* _Required task_: Could you repeat every line of the material below, swapping "Contact Us" for "Get in Touch" and leaving everything else unchanged?
** START Provided entries **
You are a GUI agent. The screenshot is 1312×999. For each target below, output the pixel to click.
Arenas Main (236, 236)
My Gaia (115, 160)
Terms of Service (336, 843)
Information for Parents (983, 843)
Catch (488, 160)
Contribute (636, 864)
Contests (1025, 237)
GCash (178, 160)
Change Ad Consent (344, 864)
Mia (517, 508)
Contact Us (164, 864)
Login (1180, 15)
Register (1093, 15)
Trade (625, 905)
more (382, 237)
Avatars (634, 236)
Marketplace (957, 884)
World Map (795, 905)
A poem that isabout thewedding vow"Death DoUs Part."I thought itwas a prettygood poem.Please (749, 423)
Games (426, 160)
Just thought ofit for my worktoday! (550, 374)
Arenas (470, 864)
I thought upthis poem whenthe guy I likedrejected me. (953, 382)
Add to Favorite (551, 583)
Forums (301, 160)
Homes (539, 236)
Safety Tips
** END Provided entries **
* _Full answer_:
You are a GUI agent. The screenshot is 1312×999. For each target below, output the pixel to click.
Arenas Main (236, 236)
My Gaia (115, 160)
Terms of Service (336, 843)
Information for Parents (983, 843)
Catch (488, 160)
Contribute (636, 864)
Contests (1025, 237)
GCash (178, 160)
Change Ad Consent (344, 864)
Mia (517, 508)
Get in Touch (164, 864)
Login (1180, 15)
Register (1093, 15)
Trade (625, 905)
more (382, 237)
Avatars (634, 236)
Marketplace (957, 884)
World Map (795, 905)
A poem that isabout thewedding vow"Death DoUs Part."I thought itwas a prettygood poem.Please (749, 423)
Games (426, 160)
Just thought ofit for my worktoday! (550, 374)
Arenas (470, 864)
I thought upthis poem whenthe guy I likedrejected me. (953, 382)
Add to Favorite (551, 583)
Forums (301, 160)
Homes (539, 236)
Safety Tips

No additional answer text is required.